Ozanj · 12/07/2021 09:08

She’s 13 so I think she’s old enough that you can invite her directly. If she says yes then DH needs to do everything in his power to enable her to come - if she keeps flaking out then take it to court so both of you need the others permission before taking her abroad. So if she wants to take her to Orlando she will have to let him take her to Disneyworld.

But if DSD says no then respect that decision.

2ndtimemum2 · 12/07/2021 09:08

If the only concern is that you'll be at the loss of money at the last minute if the mother doesn't let her go. Make it clear that if the other agrees to let her go and then stops her that you will be deducting the loss of money from her maintenance.

Also if the father is on the birth cert then he has rights and should get an order in the courts to allow him bring the child on holidays

HasaDigaEebowai · 12/07/2021 09:08

What I would say is that if you decide not to invite her you'll be in good company. They do a villains parade at the magic Kingdom and you'll fit in nicely with all the wicked stepmothers Biscuit

jozipozi31 · 12/07/2021 09:08

And how is your DH going to enjoy it if has excluded her?

Helendee · 12/07/2021 09:09

Of course you should invite her, unless you’re prepared to leave one of your biological children out as well.
When two families blend there is no supremacy and all children should be tested as equals in my opinion.

Ohanaa · 12/07/2021 09:10

DH is unsure.
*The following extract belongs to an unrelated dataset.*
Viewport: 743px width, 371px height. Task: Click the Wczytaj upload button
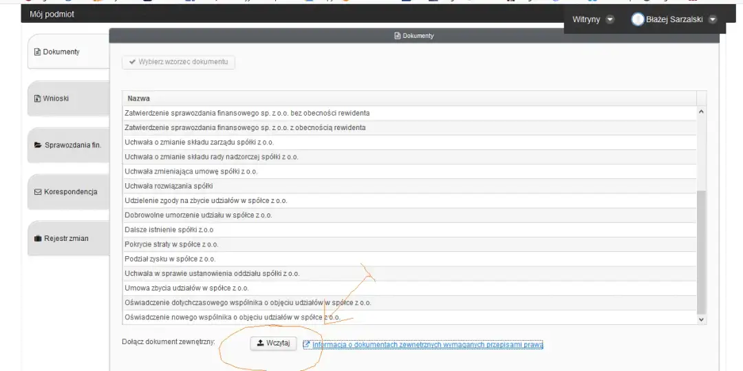pos(272,343)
Neither of us want to chuck away what is thousands of pounds if dsc doesn’t come last minute or her mum says no.

DSC has never been away from mum for that long.

Also most of the trip is being covered by me as I have been gifted an amount of money recently from a family member and I want to create memories for my kids with it.

OP posts:
MiddleParking · 12/07/2021 09:10

How hard has your husband tried to get the child to feel comfortable enough to go away with him before, and to what extent has he pushed back on their mother refusing to let them come?